For numerical features that were not binned (`Age`, `Fare`, `FamilySize`), we'll apply **Standard Scaling**. This transforms the data to have a mean of 0 and a standard deviation of 1, which is important for many machine learning algorithms (e.g., Logistic Regression, SVMs, neural networks) that are sensitive to the scale of features.

In [None]:
if not data.empty:
    # Identify numerical columns to be scaled. PassengerId and Survived are excluded.
    # Age and Fare are excluded as they have been binned. If not binned, they would be scaled.
    numerical_cols_for_scaling = ['Age', 'Fare', 'FamilySize']

    # Ensure these columns exist and are numeric before scaling
    numerical_cols_for_scaling = [col for col in numerical_cols_for_scaling if col in data.columns and pd.api.types.is_numeric_dtype(data[col])]

    if numerical_cols_for_scaling:
        # Create a StandardScaler instance
        scaler = StandardScaler()

        # Fit and transform the numerical columns
        data[numerical_cols_for_scaling] = scaler.fit_transform(data[numerical_cols_for_scaling])
        print("Numerical features successfully Standard Scaled.")
        print("\nDataFrame after Feature Scaling (scaled columns):")
        display(data[numerical_cols_for_scaling].head())
    else:
        print("No numerical columns selected for scaling or they do not exist.")

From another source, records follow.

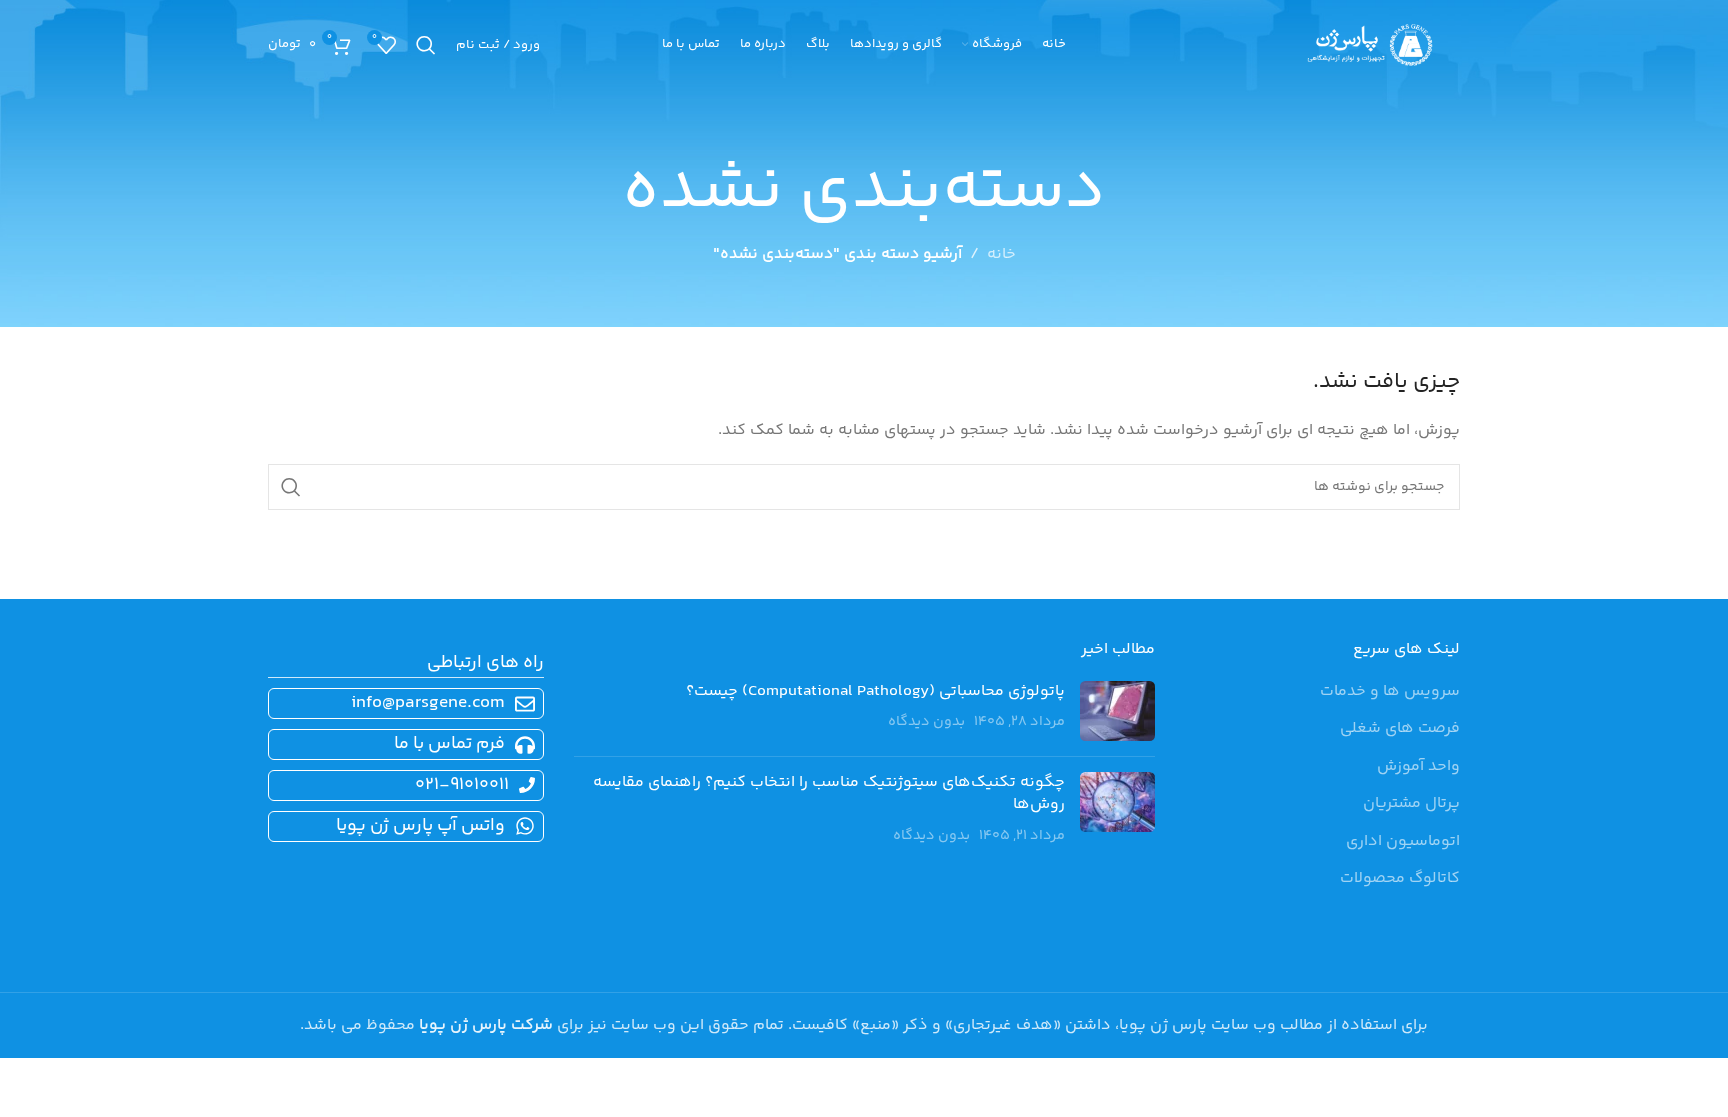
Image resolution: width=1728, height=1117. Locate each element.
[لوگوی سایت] (1370, 45)
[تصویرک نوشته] (1117, 711)
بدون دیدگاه (926, 722)
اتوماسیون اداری (1403, 842)
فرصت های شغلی (1400, 729)
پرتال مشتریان (1411, 804)
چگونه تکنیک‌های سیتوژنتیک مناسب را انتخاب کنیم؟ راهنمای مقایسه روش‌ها (829, 793)
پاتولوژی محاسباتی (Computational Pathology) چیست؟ (875, 691)
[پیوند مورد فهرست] (402, 744)
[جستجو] (426, 45)
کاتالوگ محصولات (1400, 879)
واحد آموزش (1418, 767)
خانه (1001, 254)
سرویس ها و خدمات (1390, 692)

## 6. Final DataFrame Review

Let's check the final structure of our preprocessed DataFrame. We should see all missing values handled, new features created, and all relevant features encoded and scaled.

In [None]:
if not data.empty:
    print("\nFinal DataFrame Information:")
    data.info()

    print("\nFinal DataFrame Head:")
    display(data.head())


### Dropping unnecessary columns

We should drop `PassengerId` and `Ticket` as they are identifiers and typically do not contribute to predictive power. Also drop the original `Age` and `Fare` columns since we created binned versions.

In [None]:
if not data.empty:
    columns_to_drop = ['PassengerId', 'Ticket', 'Age', 'Fare']
    # Ensure columns exist before dropping
    existing_columns_to_drop = [col for col in columns_to_drop if col in data.columns]
    data.drop(columns=existing_columns_to_drop, inplace=True)
    print("Dropped unnecessary columns: ", existing_columns_to_drop)
    print("\nFinal DataFrame Head after dropping columns:")
    display(data.head())


## 7. Save the Preprocessed DataFrame

Finally, we'll save this preprocessed DataFrame to a new CSV file (`processed_data.csv`) in the `data/` directory. This will allow us to easily load the cleaned and engineered data in the next notebook for model training and evaluation, without having to rerun the preprocessing steps every time.

In [None]:
if not data.empty:
    output_path = '../data/processed_data.csv'
    data.to_csv(output_path, index=False)
    print(f"Preprocessed data saved to {output_path}")
else:
    print("DataFrame is empty, cannot save.")